* [Task details]
Every line of the entries below from the one containing "Viewport: 605px width, 463px height." to the one containing "Given: Click the flame", both ends included, must be written out exactly. No other line belongs in the answer.

(Beginning of Records for processing)

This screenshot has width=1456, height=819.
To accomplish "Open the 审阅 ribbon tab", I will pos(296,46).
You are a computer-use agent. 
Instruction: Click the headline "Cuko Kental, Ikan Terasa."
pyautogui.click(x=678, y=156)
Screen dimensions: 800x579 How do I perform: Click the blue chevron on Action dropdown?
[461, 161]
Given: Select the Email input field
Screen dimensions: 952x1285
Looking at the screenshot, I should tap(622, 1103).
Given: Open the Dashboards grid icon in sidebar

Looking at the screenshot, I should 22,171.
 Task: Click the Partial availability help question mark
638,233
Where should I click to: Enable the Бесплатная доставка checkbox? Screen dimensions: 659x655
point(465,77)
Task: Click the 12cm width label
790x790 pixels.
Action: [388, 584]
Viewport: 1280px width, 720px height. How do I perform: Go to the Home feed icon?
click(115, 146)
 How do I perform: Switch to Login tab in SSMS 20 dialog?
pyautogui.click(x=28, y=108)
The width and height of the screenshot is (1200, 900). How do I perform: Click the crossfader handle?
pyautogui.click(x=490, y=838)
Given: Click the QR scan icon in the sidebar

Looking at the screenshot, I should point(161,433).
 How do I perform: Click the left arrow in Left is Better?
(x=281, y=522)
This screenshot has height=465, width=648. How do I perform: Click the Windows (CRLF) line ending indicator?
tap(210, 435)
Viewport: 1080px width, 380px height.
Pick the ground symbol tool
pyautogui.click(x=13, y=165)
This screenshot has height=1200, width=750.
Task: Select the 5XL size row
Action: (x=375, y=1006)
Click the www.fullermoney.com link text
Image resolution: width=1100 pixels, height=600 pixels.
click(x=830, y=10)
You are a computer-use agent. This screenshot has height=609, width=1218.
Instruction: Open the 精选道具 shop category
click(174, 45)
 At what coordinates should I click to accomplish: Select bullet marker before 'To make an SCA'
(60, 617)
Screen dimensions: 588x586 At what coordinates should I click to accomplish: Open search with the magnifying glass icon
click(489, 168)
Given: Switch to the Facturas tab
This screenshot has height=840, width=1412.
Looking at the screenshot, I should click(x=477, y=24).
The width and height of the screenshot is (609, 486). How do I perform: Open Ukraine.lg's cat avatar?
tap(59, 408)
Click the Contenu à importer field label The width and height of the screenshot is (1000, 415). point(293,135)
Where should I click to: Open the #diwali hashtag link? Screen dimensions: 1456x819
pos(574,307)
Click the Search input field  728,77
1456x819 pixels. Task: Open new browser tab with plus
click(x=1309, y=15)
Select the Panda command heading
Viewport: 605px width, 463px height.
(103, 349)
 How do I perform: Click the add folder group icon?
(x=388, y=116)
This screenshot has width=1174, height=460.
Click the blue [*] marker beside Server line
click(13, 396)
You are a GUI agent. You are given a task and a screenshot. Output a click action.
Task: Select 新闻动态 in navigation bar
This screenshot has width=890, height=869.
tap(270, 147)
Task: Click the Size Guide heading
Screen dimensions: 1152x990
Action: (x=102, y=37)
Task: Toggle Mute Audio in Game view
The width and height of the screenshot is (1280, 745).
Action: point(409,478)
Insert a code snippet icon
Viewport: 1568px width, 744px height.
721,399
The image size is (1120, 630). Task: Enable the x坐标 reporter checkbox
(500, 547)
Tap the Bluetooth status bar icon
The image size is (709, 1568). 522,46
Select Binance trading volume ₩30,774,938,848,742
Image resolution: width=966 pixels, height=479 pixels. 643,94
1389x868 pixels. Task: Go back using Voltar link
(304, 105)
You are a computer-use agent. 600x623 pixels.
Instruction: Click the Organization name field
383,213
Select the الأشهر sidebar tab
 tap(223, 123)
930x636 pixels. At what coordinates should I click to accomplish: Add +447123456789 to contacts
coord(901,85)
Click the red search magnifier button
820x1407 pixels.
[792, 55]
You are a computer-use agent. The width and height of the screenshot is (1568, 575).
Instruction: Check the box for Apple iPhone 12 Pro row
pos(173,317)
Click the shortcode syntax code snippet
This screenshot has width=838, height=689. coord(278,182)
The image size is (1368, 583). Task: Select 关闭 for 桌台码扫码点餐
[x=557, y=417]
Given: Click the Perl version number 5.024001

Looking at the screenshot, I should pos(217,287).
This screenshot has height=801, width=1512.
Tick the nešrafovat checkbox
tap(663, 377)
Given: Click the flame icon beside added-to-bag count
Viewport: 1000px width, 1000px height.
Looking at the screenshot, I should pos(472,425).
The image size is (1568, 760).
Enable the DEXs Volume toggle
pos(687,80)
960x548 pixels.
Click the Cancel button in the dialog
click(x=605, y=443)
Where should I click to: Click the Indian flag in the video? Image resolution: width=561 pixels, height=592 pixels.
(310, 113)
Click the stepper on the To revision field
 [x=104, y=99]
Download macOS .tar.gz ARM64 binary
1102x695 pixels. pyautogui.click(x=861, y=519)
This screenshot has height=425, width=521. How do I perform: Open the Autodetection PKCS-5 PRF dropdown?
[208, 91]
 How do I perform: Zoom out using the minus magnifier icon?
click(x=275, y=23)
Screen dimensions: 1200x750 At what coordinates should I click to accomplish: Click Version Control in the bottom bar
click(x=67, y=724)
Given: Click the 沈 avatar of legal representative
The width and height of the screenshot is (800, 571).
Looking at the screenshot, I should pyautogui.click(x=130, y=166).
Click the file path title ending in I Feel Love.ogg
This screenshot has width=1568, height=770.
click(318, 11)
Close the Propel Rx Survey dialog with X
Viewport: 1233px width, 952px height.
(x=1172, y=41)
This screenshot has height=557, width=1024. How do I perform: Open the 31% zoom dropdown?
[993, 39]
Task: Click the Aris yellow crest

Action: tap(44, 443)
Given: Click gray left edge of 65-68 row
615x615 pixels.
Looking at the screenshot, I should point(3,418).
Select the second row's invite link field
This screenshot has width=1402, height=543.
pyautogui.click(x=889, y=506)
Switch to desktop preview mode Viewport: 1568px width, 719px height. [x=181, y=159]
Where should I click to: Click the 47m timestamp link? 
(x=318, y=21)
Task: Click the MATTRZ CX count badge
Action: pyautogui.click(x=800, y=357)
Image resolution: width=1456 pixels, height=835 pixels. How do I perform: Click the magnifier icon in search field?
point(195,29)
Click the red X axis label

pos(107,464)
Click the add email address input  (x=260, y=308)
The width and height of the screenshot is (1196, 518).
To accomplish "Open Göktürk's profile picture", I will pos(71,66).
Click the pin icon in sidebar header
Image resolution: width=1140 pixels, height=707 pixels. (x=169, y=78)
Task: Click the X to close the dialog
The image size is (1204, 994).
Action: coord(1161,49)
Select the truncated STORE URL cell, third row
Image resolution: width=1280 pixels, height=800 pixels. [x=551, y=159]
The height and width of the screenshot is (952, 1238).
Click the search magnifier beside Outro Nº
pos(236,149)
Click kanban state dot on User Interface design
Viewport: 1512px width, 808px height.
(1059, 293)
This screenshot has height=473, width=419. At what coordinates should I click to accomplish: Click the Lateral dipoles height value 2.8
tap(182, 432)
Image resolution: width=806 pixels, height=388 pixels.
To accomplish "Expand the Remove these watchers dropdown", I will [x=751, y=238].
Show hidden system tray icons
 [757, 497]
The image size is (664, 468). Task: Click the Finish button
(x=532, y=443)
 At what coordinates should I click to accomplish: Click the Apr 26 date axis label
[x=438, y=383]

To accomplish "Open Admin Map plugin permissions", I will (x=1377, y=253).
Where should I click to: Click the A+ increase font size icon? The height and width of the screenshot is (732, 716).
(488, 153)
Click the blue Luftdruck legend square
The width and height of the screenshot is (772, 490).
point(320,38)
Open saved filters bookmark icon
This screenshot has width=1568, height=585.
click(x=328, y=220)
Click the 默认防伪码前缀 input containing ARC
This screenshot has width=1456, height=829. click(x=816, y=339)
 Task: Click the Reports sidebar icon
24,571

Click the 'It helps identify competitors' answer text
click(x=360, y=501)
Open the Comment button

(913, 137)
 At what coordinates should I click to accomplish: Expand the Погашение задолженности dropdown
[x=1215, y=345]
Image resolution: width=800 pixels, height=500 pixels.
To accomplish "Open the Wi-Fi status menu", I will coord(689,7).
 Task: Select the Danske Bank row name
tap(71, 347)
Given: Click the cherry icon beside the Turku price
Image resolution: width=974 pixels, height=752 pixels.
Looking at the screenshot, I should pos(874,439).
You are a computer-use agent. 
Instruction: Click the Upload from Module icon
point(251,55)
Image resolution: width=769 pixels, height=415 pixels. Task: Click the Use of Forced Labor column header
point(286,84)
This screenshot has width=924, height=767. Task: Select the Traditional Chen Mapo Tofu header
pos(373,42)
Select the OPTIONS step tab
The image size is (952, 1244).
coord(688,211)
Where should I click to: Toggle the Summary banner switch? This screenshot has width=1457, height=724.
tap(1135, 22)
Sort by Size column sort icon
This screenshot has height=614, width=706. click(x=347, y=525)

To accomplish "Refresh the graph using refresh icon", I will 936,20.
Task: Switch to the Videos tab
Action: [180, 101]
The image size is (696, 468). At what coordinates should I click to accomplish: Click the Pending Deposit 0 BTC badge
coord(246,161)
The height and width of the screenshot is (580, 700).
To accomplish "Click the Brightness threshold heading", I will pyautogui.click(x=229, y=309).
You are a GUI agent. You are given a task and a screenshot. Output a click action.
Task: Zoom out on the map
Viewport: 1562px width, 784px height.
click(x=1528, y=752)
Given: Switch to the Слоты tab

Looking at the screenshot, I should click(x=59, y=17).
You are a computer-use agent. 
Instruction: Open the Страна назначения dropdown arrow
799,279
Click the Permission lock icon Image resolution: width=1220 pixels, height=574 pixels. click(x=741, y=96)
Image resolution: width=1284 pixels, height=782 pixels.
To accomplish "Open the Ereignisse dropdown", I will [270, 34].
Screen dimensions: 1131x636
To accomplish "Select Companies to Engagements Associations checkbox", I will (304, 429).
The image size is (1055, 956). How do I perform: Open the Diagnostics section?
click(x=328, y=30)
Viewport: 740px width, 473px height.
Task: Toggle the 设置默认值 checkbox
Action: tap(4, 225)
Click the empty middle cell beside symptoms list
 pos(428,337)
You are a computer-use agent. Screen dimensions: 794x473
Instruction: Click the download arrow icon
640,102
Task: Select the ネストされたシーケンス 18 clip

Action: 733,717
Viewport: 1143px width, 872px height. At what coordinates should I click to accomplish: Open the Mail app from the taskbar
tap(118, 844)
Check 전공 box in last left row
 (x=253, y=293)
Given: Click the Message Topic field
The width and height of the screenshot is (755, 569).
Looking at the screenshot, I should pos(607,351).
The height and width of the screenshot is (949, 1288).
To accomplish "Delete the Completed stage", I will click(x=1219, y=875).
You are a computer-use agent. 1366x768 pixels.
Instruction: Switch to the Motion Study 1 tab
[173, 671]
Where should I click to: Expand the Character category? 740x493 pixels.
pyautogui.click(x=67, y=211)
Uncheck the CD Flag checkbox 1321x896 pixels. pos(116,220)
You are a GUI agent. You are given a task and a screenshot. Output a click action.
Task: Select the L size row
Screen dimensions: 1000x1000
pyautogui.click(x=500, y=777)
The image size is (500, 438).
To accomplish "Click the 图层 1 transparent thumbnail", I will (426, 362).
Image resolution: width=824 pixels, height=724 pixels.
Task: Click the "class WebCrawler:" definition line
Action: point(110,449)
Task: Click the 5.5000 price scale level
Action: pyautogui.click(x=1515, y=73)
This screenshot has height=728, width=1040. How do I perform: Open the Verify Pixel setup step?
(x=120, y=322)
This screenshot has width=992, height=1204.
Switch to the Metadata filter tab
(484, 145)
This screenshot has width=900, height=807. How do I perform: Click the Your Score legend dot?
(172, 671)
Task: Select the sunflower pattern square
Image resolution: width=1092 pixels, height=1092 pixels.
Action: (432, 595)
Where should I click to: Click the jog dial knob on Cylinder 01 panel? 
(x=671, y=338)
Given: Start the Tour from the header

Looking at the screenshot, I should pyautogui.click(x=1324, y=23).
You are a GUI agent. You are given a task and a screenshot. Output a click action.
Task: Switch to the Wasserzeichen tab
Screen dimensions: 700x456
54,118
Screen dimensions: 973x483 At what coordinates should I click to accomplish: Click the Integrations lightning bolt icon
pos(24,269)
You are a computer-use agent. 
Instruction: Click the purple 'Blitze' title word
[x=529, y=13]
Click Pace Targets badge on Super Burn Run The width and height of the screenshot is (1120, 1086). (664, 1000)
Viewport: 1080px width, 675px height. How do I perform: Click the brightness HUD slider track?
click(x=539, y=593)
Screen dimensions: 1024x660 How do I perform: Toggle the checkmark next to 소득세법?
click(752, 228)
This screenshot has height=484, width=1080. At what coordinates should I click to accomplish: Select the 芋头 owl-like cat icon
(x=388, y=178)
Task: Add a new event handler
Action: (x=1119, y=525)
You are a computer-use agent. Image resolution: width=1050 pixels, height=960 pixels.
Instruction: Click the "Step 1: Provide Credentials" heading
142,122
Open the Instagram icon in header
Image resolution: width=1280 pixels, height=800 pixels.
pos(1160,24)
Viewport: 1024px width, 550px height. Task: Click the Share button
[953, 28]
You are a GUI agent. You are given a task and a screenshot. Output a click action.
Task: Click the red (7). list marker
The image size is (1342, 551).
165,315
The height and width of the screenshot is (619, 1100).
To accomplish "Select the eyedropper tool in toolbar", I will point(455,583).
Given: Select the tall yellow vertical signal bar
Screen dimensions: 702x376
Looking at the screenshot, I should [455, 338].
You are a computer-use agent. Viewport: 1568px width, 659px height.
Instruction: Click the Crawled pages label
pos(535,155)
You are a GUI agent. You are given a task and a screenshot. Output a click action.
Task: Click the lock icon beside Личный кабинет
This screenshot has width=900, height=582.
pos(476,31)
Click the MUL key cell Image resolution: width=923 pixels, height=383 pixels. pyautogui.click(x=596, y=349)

(End of Records for processing)

* [The completed task]
Viewport: 605px width, 463px height.
(103, 349)
 How do I perform: Click the add folder group icon?
(x=388, y=116)
This screenshot has width=1174, height=460.
Click the blue [*] marker beside Server line
click(13, 396)
You are a GUI agent. You are given a task and a screenshot. Output a click action.
Task: Select 新闻动态 in navigation bar
This screenshot has width=890, height=869.
tap(270, 147)
Task: Click the Size Guide heading
Screen dimensions: 1152x990
Action: (x=102, y=37)
Task: Toggle Mute Audio in Game view
The width and height of the screenshot is (1280, 745).
Action: point(409,478)
Insert a code snippet icon
Viewport: 1568px width, 744px height.
721,399
The image size is (1120, 630). Task: Enable the x坐标 reporter checkbox
(500, 547)
Tap the Bluetooth status bar icon
The image size is (709, 1568). 522,46
Select Binance trading volume ₩30,774,938,848,742
Image resolution: width=966 pixels, height=479 pixels. 643,94
1389x868 pixels. Task: Go back using Voltar link
(304, 105)
You are a computer-use agent. 600x623 pixels.
Instruction: Click the Organization name field
383,213
Select the الأشهر sidebar tab
 tap(223, 123)
930x636 pixels. At what coordinates should I click to accomplish: Add +447123456789 to contacts
coord(901,85)
Click the red search magnifier button
820x1407 pixels.
[792, 55]
You are a computer-use agent. The width and height of the screenshot is (1568, 575).
Instruction: Check the box for Apple iPhone 12 Pro row
pos(173,317)
Click the shortcode syntax code snippet
This screenshot has width=838, height=689. coord(278,182)
The image size is (1368, 583). Task: Select 关闭 for 桌台码扫码点餐
[x=557, y=417]
Given: Click the Perl version number 5.024001

Looking at the screenshot, I should pos(217,287).
This screenshot has height=801, width=1512.
Tick the nešrafovat checkbox
tap(663, 377)
Given: Click the flame icon beside added-to-bag count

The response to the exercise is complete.